= Defense physiology =

Changes in body functions with stress

Defense physiology is a term used to refer to the symphony of body function (physiology) changes which occur in response to a stress or threat.

When the body executes the "fight-or-flight" reaction or stress response, the nervous system initiates, coordinates and directs specific changes in how the body is functioning, preparing the body to deal with the threat. (See also General adaptation syndrome.)

==Definitions==
Stress : As it pertains to the term defense physiology, the term stress refers to a perceived threat to the continued functioning of the body / life according to its current state.

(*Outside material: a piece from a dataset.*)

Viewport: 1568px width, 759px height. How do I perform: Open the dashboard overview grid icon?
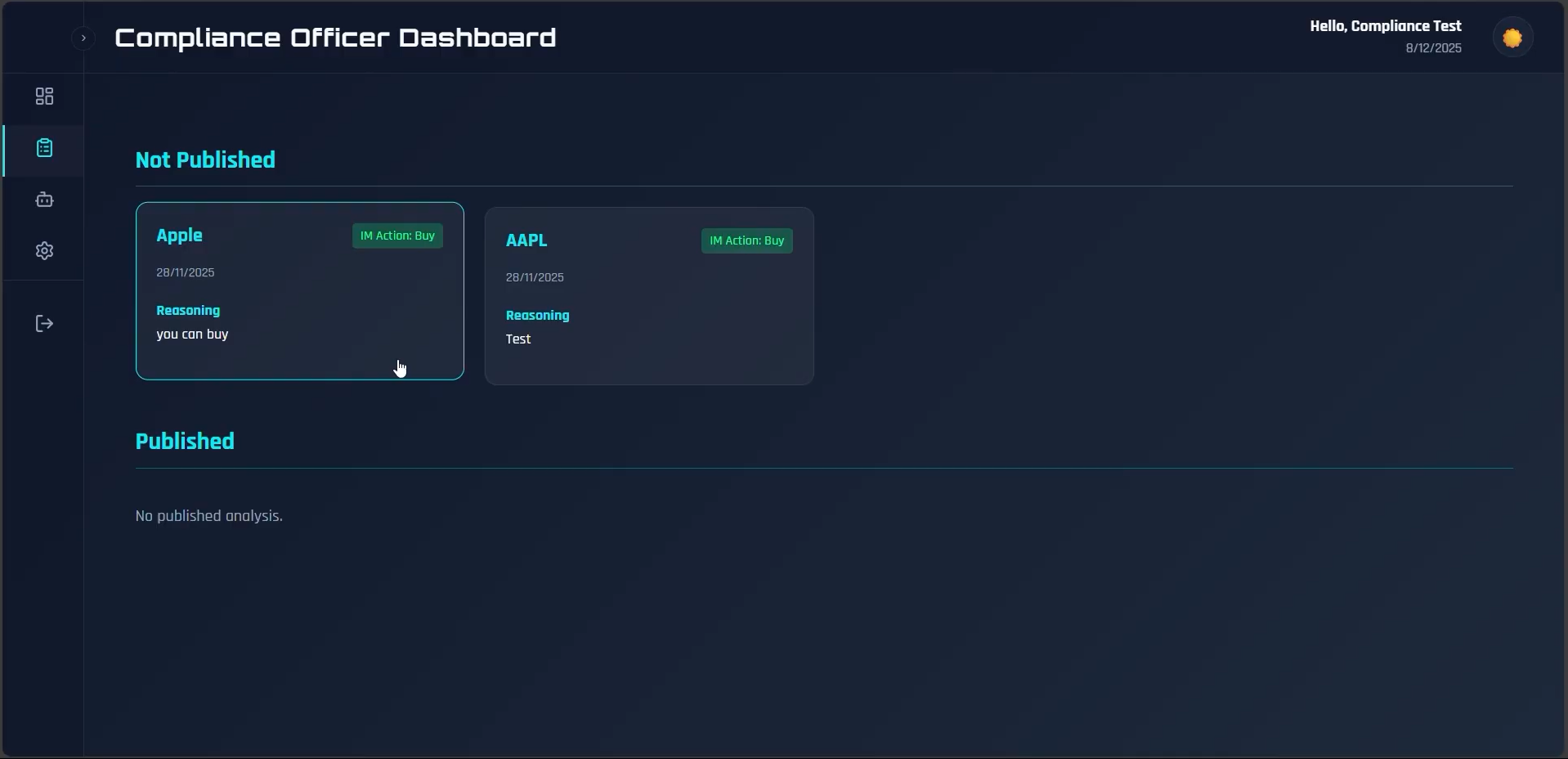coord(43,97)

Threat: A threat may be consciously recognized or not. A physical event (a loud noise or car collision or a coming attack), a chemical or a biological agent which alters (or has the possibility to alter) body function (physiology) away from optimum or healthy functioning (or away from its current state of functioning) may be perceived as a threat (also called a stressor).

Life circumstances, though posing no immediate physical danger, could be perceived as a threat. Anything that could change the continuing of the person’s life as they are currently experiencing it could be perceived as a threat.

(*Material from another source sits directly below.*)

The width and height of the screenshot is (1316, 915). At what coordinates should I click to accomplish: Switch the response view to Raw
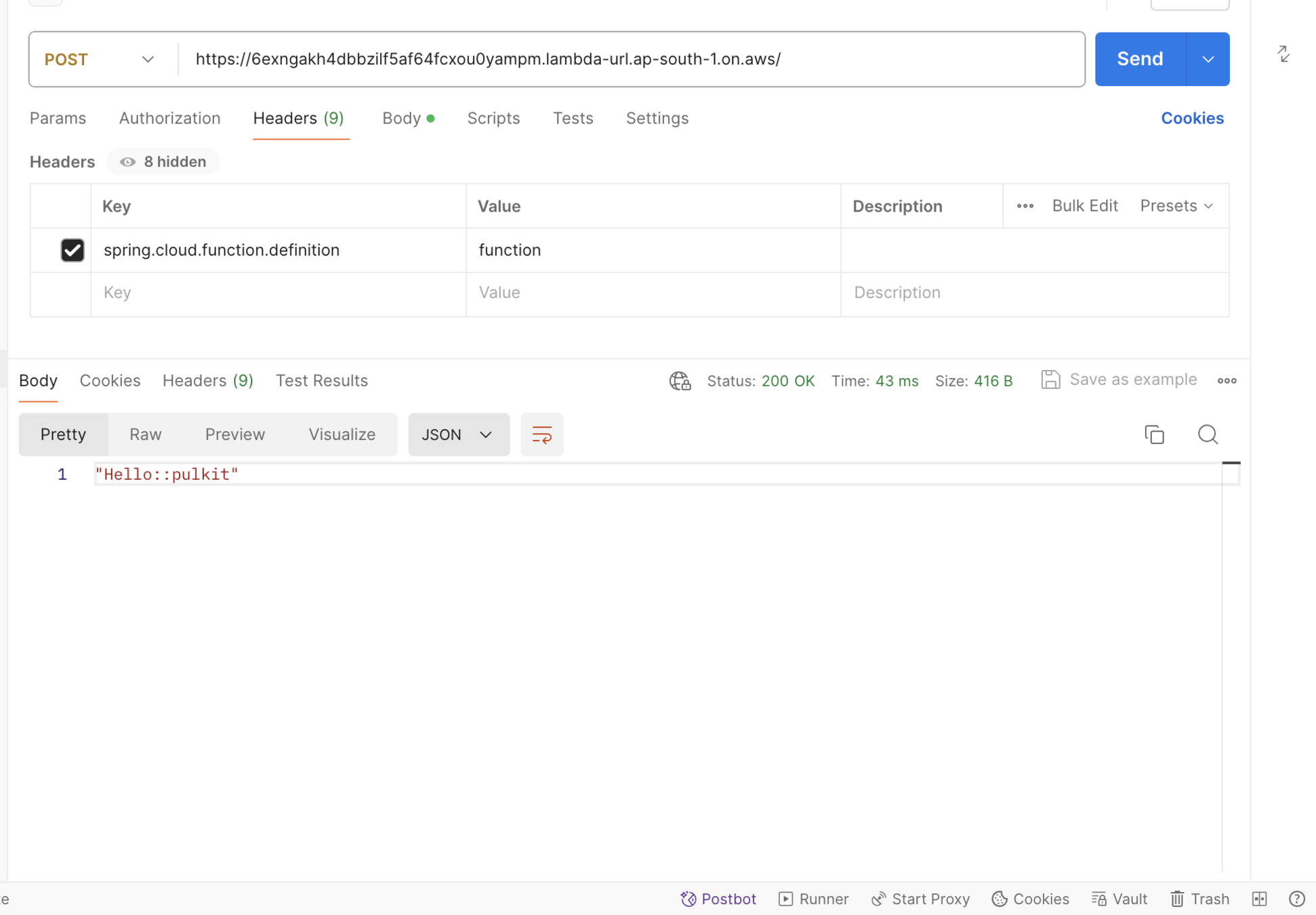145,434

==Physiological reactions to threat (or perceived threat) ==
A threat may be either empirical (an outside observer may agree that the event or circumstance poses a threat) or a priori (an outside observer would not agree that the event or circumstance poses a threat). What is important to the individual, in terms of the body’s response, is that a threat is perceived.

The perception of a threat may also trigger an associated ‘feeling of distress’.
Physiological reactions triggered by mind cannot differentiate both the physical or mental threat separately, Hence the "fight-or-flight" response of mind for the both reactions will be same.

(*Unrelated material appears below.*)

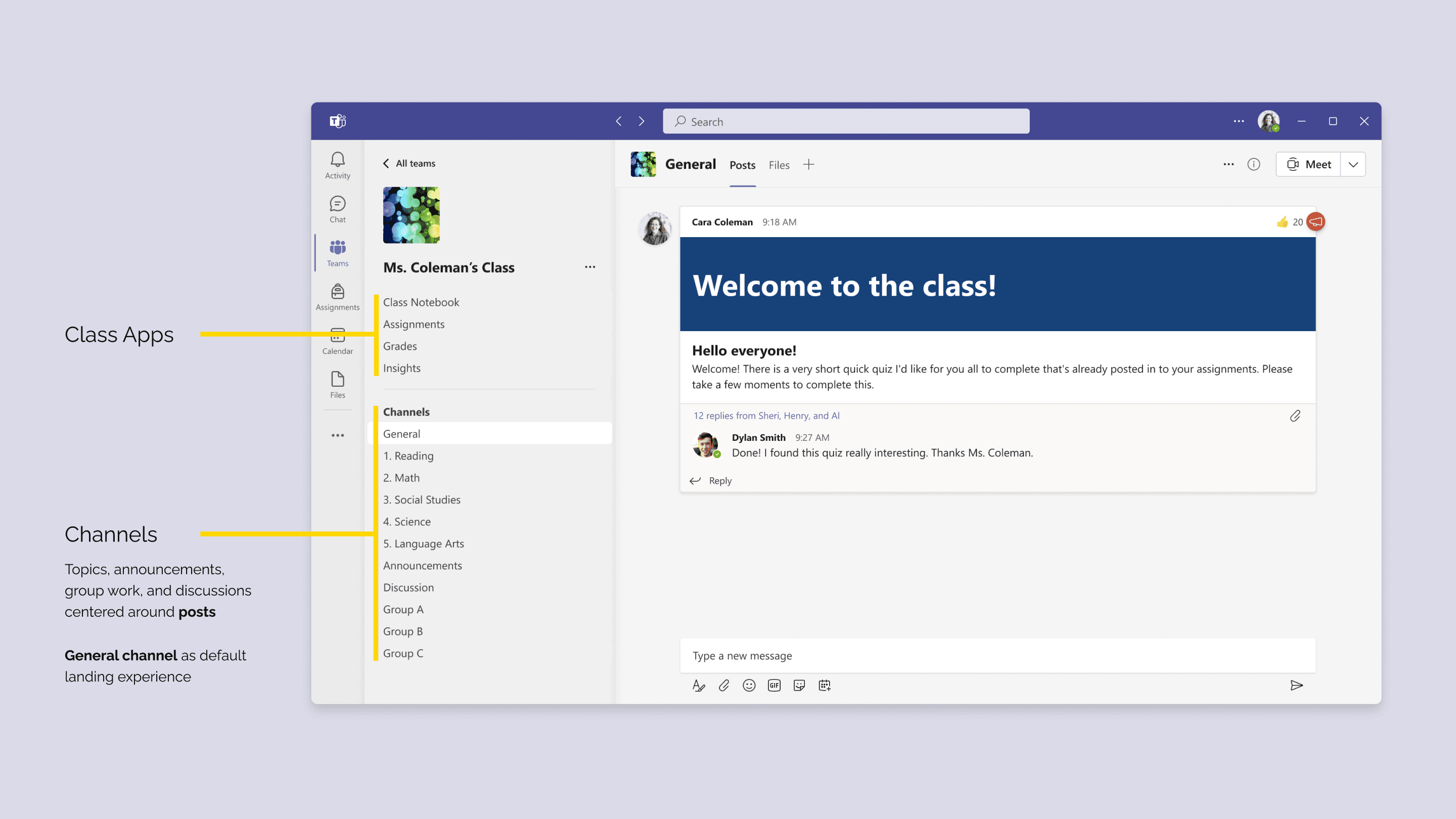Select the Posts tab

==Duration of threat and its different physiological effects on the nervous system. ==
Acute Stress Reaction - The body executes the “fight-or-flight” reaction to get the body out of danger quickly. When the timing between the threat and the resolution of the threat are close, the “fight-or-flight" reaction is executed, the threat is handled, and the body returns to its previous state (taking care of the business of life - digestion, relaxation, tissue repair etc.). The body has evolved to stay in this mode for only a short time.

Chronic Stress State - When the timing between the threat and the resolution of the threat are more distant (the threat or the perception of threat is prolonged or other threats occur before the body has recovered), the “fight-or-flight" reaction continues and becomes the new "standard operating condition" of the body, "chronic defense physiology". Continuing in this mode produces significant negative effects (distress) in many aspects of body functioning (physical, mental and emotional distress).